Bell stressed that courageous leaders build trust by following certain principles. He told the audience that he absorbed many life lessons from his grandfather as they worked on the family farm in a small town in Texas.
- Nurture the seed. We instinctively nurture babies, but we don’t always nurture new ideas, Bell said.
- Water the bamboo. The first year you water the bamboo seed, nothing happens.The second year, third year, and fourth year, nothing happens. But the fifth year, that bamboo grows a foot and a half a day. A new initiative may not show quick results but may simply need more time to succeed.
- Deep connections, like the roots of the bamboo, are important to success.
Local government leaders have a great deal to juggle, Bell observed. It is important to focus on just one or two things to make progress. “Remember that the bamboo sheds its rough exterior as it grows,” Bell said. Like the bamboo, leaders should create a “do not do” list and shed unimportant projects or distractions. “What can you let go of?
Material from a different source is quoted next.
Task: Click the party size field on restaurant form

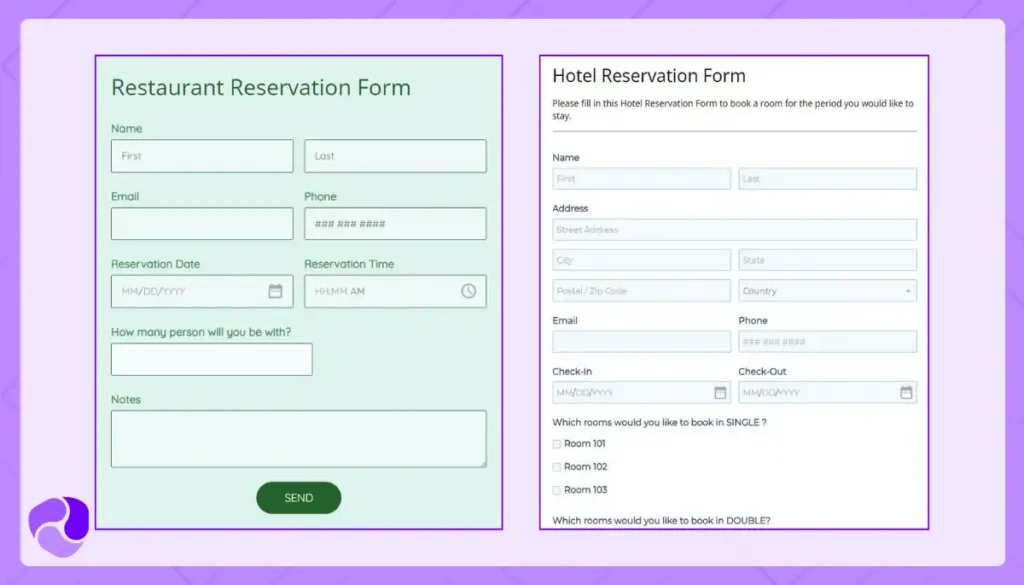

What are you holding onto that is holding you back?” he asked.
When Steve Jobs returned to Apple in 1997, Jobs cut the number of products Apple was offering from 350 to 10, Bell noted. And while Blockbuster focused on trying to get more people into its stores, Netflix asked, “How can we deliver our service faster?” Bell suggested that local government leaders need to ask how they, too, can deliver services faster.
Bell stressed the importance of patience, perseverance, self-discipline, courage, and belief to succeed. “It’s important to be patient with processes, people, and yourself,” he said. “Persevere by nurturing high-value activities and be self-disciplined in your actions. Leaders need courage and they need to encourage their teams,” he added.
“By believing in yourselves and your leadership and focusing on one thing at a time, you can win,” he said,
He closed by talking about his distress upon learning that his grandfather was dying. He desperately wanted to introduce his four-month old daughter to his grandfather and rushed to the hospital. When he arrived, he saw all of his tall relatives standing around his grandfather’s bed, wondering what to do. A quiet voice in his head told him, “Throw the baby on the bed,” and he did.
His grandfather woke up and the baby began to giggle. His grandfather giggled, and soon everyone around the bed was giggling. Bell could only think about his grandfather’s observation that peace is inevitable. His baby came from peace and now his grandfather was going to peace.